第28話 帰宅③

特急サンダーバード22号大阪行きは敦賀駅を発車し、福井県から滋賀県へと移動していく。


近江塩津駅を通過する時、ここから列車は湖西線を通るため、進行方向左側には北陸本線の線路が見えた。


高架がずっと続く湖西線では特急サンダーバードは本気を出す。車両性能の限界である最速130km/hで琵琶湖の上側を全力疾走していく。


湖西線に入り、近江今津駅を通過した頃、敦賀駅で買った駅弁「鯛の舞」を食べる。鯛のお寿司がぎっしりと詰まったお弁当だ。値段こそ1600円と少し高いのだが、食べてみるとその美味しさに驚いた。


「これはうまいな...」


と思わず呟いてしまうほどの美味しさだった。


結構量もあったがあっという間にぺろりと食べ切れた。食べているうちにもう近江舞子どころか堅田すら超えていた。そしてもうすぐ山科を通過するところまで来ていた。


特急サンダーバードは京都で降りようかとも迷ったが、予約がめっちゃくちゃめんどくさくなるので行きと同様、人が多いけど新大阪乗り換えにした。


山科駅を超えたところで、京都駅到着放送が稼働する。


そして特急サンダーバードに乗っていた人のうち、4割近い人たちが降りる準備を始めた。


列車は京都駅7番乗り場へと滑り込んで行き、列車が停止位置に止まった。


たくさんの人が降りるが、京都から乗り込んでくる人も少なからずいた。


しかし乗車率は多少落ちている感じがした。


1分ほど停車した後、京都駅を出発し、次の停車駅である新大阪へとまた動き出す。ここから先はJR京都線。先行列車などいない外側を最速130km/hで飛ばしていく。


全ての新快速や一部特急が停車する高槻駅すら、この特急は通過していく。

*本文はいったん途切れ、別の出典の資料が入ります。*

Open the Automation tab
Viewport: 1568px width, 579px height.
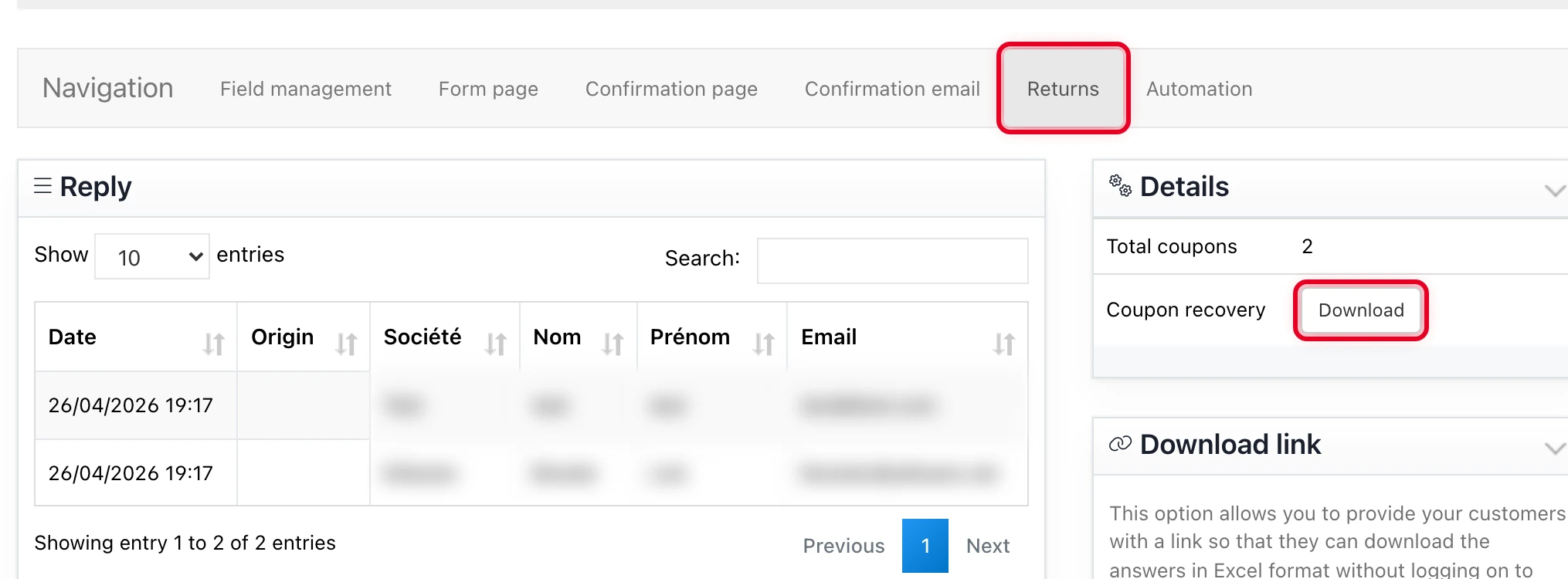(x=1198, y=88)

指定席に座りながら見えてはすぐ消えていく景色を眺めていた。


茨木駅を通過後、右側に現れる大きなチョコレートを眺め、記念として写真を撮った。なかなか関西に来ることなんてないからね()


列車が吹田駅を通過した頃に到着放送が稼働を開始する。


『まもなく、新大阪です。新幹線・おおさか東線・地下鉄線はお乗り換えです。お降りの際は足元にご注意ください。新大阪を出ますと、次は終点、大阪に止まります。』


この放送が流れた途端、荷棚に置いていたキャリーバッグを用意してデッキへと移動する。列車は新大阪駅9番乗り場に到着する予定で、9番乗り場は進行方向左側にあるのでデッキの左側で列車のドアが開くのを待つ。


そして14時32分。列車は定刻で新大阪駅に到着した。当駅で15時02分発「のぞみ33号」博多行きに乗り換える。他にも41分発ののぞみ号はあったが残念ながら乗り換え時間が厳しいのと席が取れなかった。


なのでここで30分待機だ。せっかくだし新大阪を楽しむとするか。